Another available solution is using a PCA attack [BHvW12]. This attack works if there exists a principal component representing the leakage. However, in our base transformations, no such principal component was found, even with high numbers of base items and concentrating in the leakage region of the traces.

Therefore, the methods [HHO15, TH12, BHvW12] detected zero key bytes correctly, and were not inserted to the comparison in Fig. 7.

Figure 7 shows the performance of elastic alignment [vWWB11]: it did not give us a high percentage of correct key byte detection (as was also observed by others who tested it with non-simulated data-sets [OP11, GPPT15]). The original article [vWWB11] offers a way to overcome the computational complexity of DTW by using FDTW, which is an approximation for DTW. We first implemented and tested FDTW with poor results. In an attempt to improve its performance, we applied the full DTW (with the relevant alignment margin because of our bounded jitter): this slightly improved the results (Fig. 7 shows the results of full DTW).

The method of Correlation Power Frequency Analysis (CPFA) [SDB+10] was previously offered as a method for handling start-point misalignment, because the magnitude in the frequency domain is not affected by time domain shifting. Figure 7 shows that the results of this method were poor. We tried to optimize this attack as well, by targeting leakage areas, but results stayed the same.

We also tested the SW-DPA method of Clavier et al. [CCD00]. The authors did not suggest a way to determine their algorithm’s parameters, hence it is not clear how to compare their general approach to our instantiation. However, their SW-DPA with 1-bit difference of means using our choice of integration parameters gave poor results and was omitted from the comparison figure.

For our SW-CPA attack we chose window size of \(r=75\), as found in Sect. 5.2. Many other choices of r still outperform other methods as well.

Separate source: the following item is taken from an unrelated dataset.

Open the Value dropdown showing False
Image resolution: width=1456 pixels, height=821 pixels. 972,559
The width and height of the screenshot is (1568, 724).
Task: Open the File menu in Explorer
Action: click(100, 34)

Figure 7 clearly shows that SW-CPA yields far better true key byte detection results than the other possible solutions we tried. All the other solutions did not have more than two correct key bytes detections on our small data-set. However, note that the unstable clock still degregates the attack: even our best SW-CPA requires approximately twice the number of traces to achieve an equivalent level of success in comparison to standard CPA against a non-jittered device.

6 Conclusions

In this paper we suggested an attack to overcome the jittered CPU clock counter-measure, proposing a specific parameter setting for the old method of consecutive samples integration followed by a correlation attack (Sliding Window CPA). Former analysis showed that integration of samples degrades the correlation between the correct key hypothesis and the trace. We re-analyzed this method under a new model where multiple leakage points may be present within the window, and we showed that integration of samples over a suitably chosen window size amplifies the correlation significantly. We then validated our analysis on a new data-set of traces measured on a board implementing a jittered clock. Our experiments show that the SW-CPA attack with a well chosen window size is very powerful against a jittered clock counter-measure and significantly outperforms previous state-of-the-art suggestions.